Technology has delivered untold efficiencies for businesses and individuals alike. Whether it's a simple timekeeping app on your phone or an enterprise-wide workflow installation, technology has revolutionised the way we do business and manage our tasks and responsibilities. Or at least, it has the potential to.
While many organisations might have some form of document management system in place, productivity tools are not universally implemented by organisations or adopted by their users. CIOs are under constant pressure to deliver and have access to the best productivity tools on the market. We speak to three tech execs to get their views on whether these types of technology are essential to business, and if so, which ones they use.
Robert Boccia, the CEO at Leapfrog Innovation Technology Group and previously the CIO at Lion of Africa Insurance and Microsoft, is a firm believer in the benefits of productivity tools. He says that at Lion, the company deployed LYNC 2013 and then Skype for Business together with Office and SharePoint. The company ran its collaboration meetings via LYNC and Skype for Business, and ultimately integrated full voice connectivity with Lync so they could do away with all desk phones.
This was also incorporated with SharePoint so that people had access to their information at all times from laptops and mobile devices, and connection to collaboration environments was available across these devices as well.
"People used their laptops with the Skype for Business apps as their phone, and we used to present the company meetings via this platform as well," he says. "What this meant was that cross company presentations were far less costly because people didn't have to fly up to HQ to attend these meetings as they were broadcast via this technology."
Real benefits
He says this technology also had benefits in the case of a data recovery exercise, because people could work from home as long as they had an internet connection. "The big driver here was to save on collaborations costs."
In this way, at Microsoft, around $100 million a year was saved through the eradication of travel for cross group meetings. And at Lion, savings of around R500 000 per year in call cost reduction and travel reductions were realised.
"The real benefits of these productivity tools are the reduction in time and increases in output," he says. "The tools also move the organisation into a far more agile space, allowing people to work from literally anywhere, meaning the organisation can be more flexible around working strategies."
Before we select the product, we have to gauge whether the business has the appetite to motivate the spend and get a return on investment.
Belinda Milwidsky, Fluxmans Inc
Having thus reaped the benefits, today at Leapfrog, he and his team use the full stack of Office 2016, SharePoint, OneDrive for Business and Skype for Business to drive collaboration across disparate teams.
Belinda Milwidsky, IT manager at Fluxmans Inc. believes the key to determining what productivity tools you need is to understand your business and its culture. "There are various productivity tools on the market, so before selecting a specific product, the CIO or IT team need to understand what the business is trying to achieve, otherwise the effort is wasted."
She says that when her team is approached by the business to deliver a productivity solution, they sit down together to try to understand the business requirement and business case. "Before we select the product, we have to gauge whether the business has the appetite to motivate the spend and get a return on investment.

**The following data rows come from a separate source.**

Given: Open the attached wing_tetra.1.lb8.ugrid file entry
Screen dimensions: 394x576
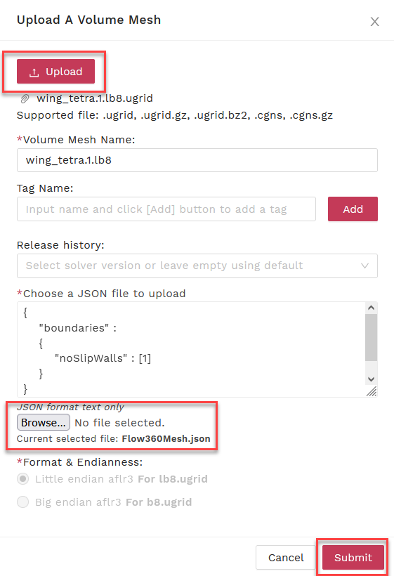Looking at the screenshot, I should (x=94, y=98).
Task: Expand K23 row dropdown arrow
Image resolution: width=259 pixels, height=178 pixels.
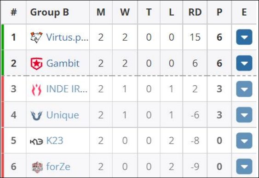Action: [x=244, y=141]
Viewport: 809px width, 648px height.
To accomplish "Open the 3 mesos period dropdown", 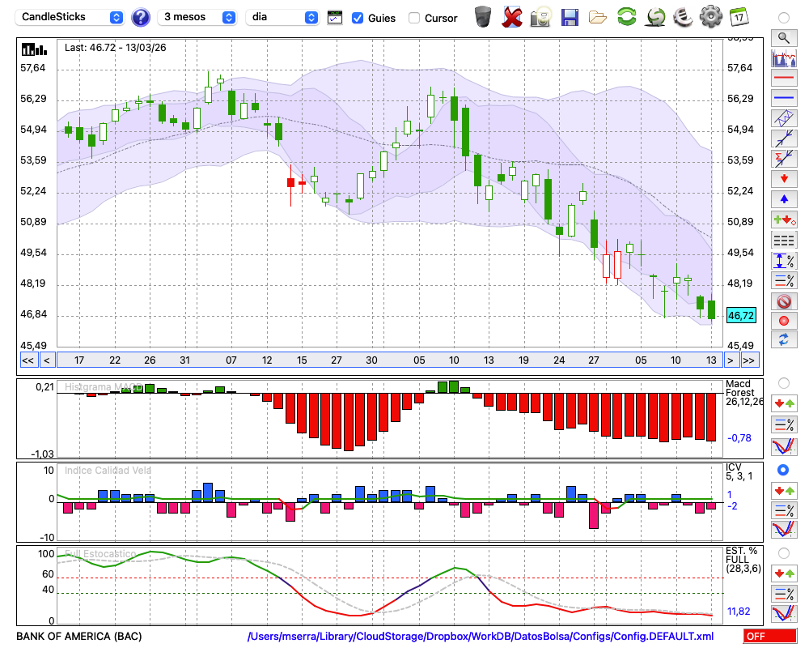I will click(x=198, y=17).
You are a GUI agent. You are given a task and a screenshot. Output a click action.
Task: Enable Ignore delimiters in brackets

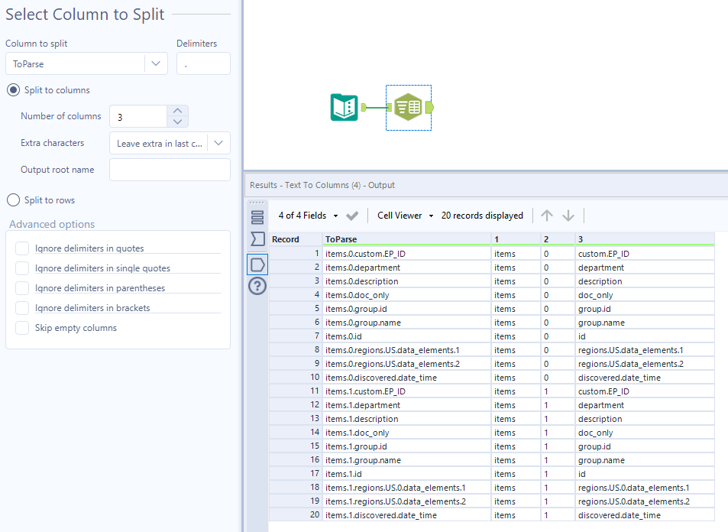coord(22,308)
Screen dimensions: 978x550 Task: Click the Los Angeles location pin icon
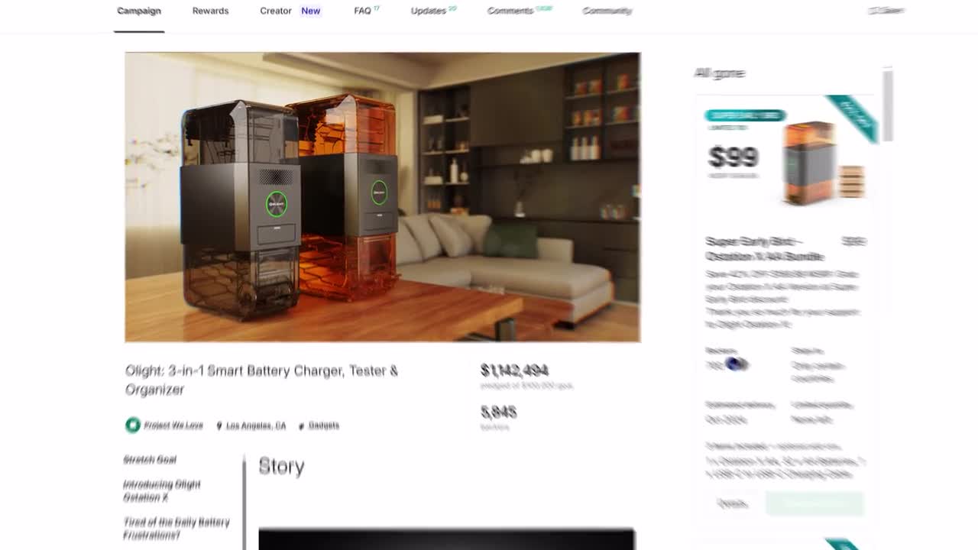[x=219, y=425]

However, in Fluxman's case, the old stereotype about law firms being technologyshy holds. "The lawyers at Fluxmans are generally conservative, so technology is not a driving factor, but is very beneficial once a good understanding is reached regarding the end goal."

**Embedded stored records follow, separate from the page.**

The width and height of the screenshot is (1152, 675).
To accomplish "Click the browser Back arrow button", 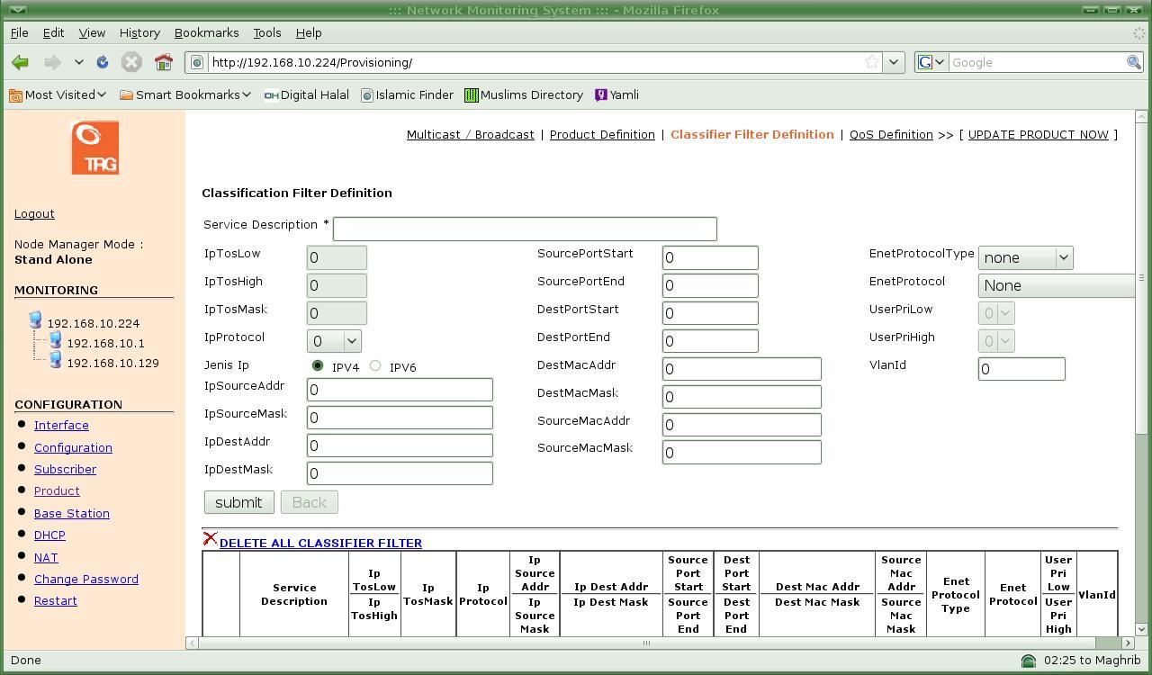I will click(20, 62).
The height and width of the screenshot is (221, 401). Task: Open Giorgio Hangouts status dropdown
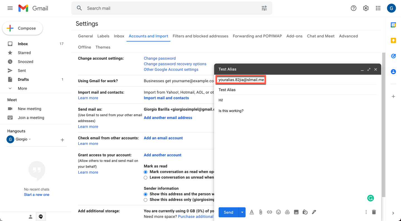(x=30, y=139)
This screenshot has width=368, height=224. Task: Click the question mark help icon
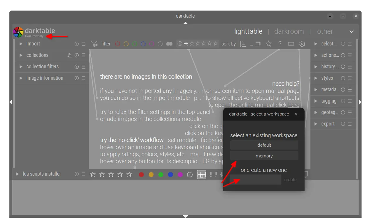pyautogui.click(x=280, y=44)
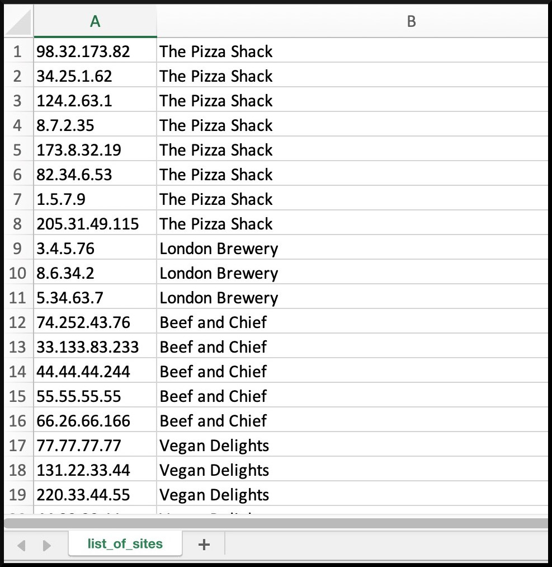This screenshot has height=567, width=552.
Task: Select column A header
Action: (96, 21)
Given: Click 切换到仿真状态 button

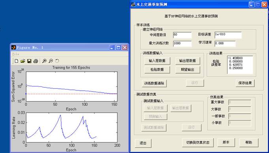Looking at the screenshot, I should coord(198,142).
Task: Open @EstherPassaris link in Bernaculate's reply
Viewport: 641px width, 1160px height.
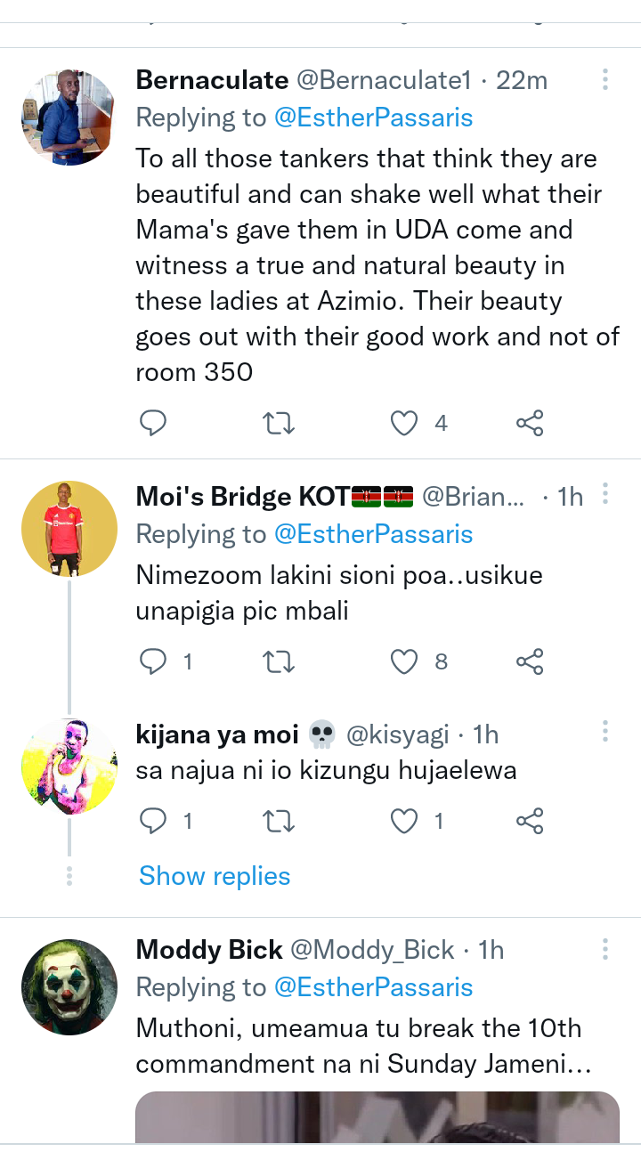Action: [x=373, y=118]
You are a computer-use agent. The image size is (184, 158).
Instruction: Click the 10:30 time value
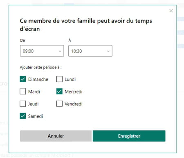76,51
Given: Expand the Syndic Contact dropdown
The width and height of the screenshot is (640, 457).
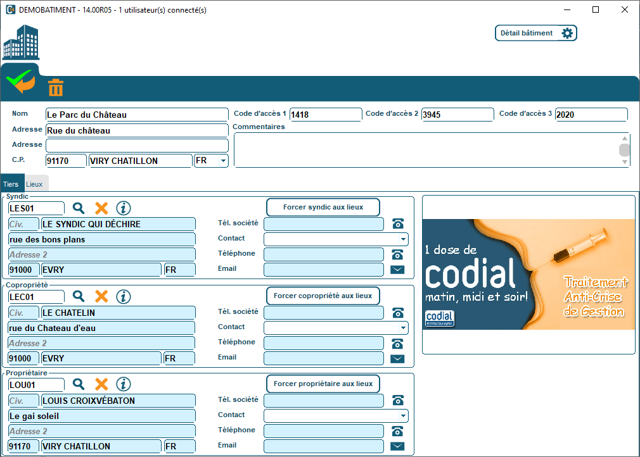Looking at the screenshot, I should click(403, 239).
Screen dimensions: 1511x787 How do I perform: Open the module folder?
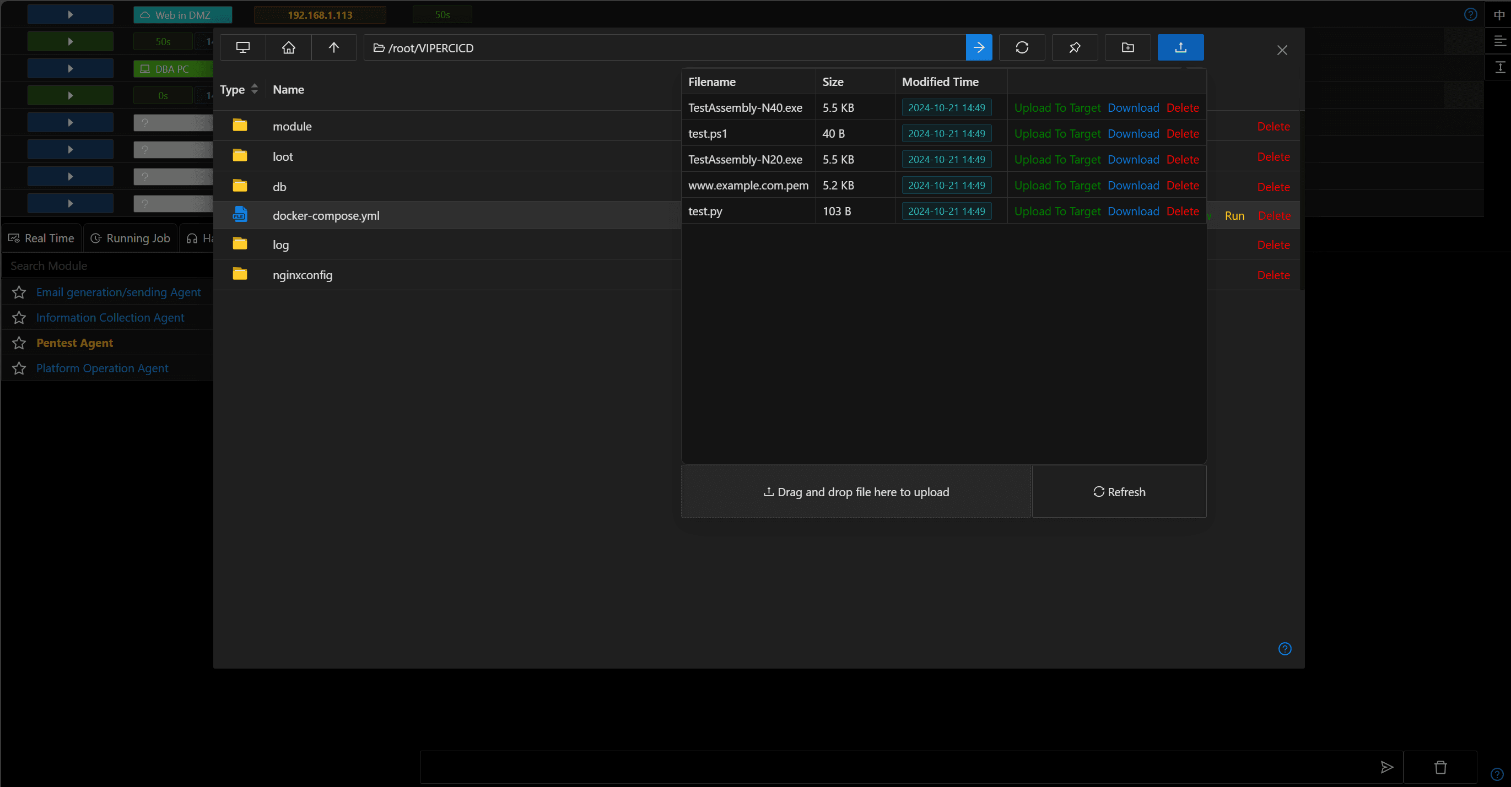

In light of this, Milwidsky says that the firm doesn't use any specific productivity tools, but is considering Qlik View for business intelligence.
Automation
According to Riaan van Wamelen, CIO of the Johannesburg Stock Exchange, the productivity of non-specialised roles within his organisation has for a long time been supported by the Office suite, and SharePoint for document sharing and management. From a mobile perspective, they make use of a platform that allows for the sharing of certain content as if it was within the physical walls of their environment.
"We do this rather than VPNing in the classic sense," he says. "For example, we will facilitate the sharing exco agendas and supporting material via the mobile solution."
For Van Wamelen's IT team, in the infrastructure space, they use tools like Puppet, which allows them to carry out an automated infrastructure build at the touch of a button. "This is a huge productivity benefit for us because it allows us to test a new environment in a matter of minutes instead of days."
He says that this automation offers a huge improvement on the grunt work of manual testing. "When we have a large transformation project on the go, being able to run automated testing with automated regression saves us a lot of resources."
And like Milwidsky, when his team is deploying solutions for the business side, Van Wamelen believes it's vital to properly engineer business processes beforehand. "And then we build the automation into the solution. Historically, we haven't been all that great at process automation, but this is now a focus."
The feedback from the three IT leaders illustrates that productivity is naturally the goal of any business, and where technology can enable that, it's enthusiastically received. However, their shared years of experience illustrate that it is necessary to assess the business' true needs before going ahead with any implementation - just for the sake of technology.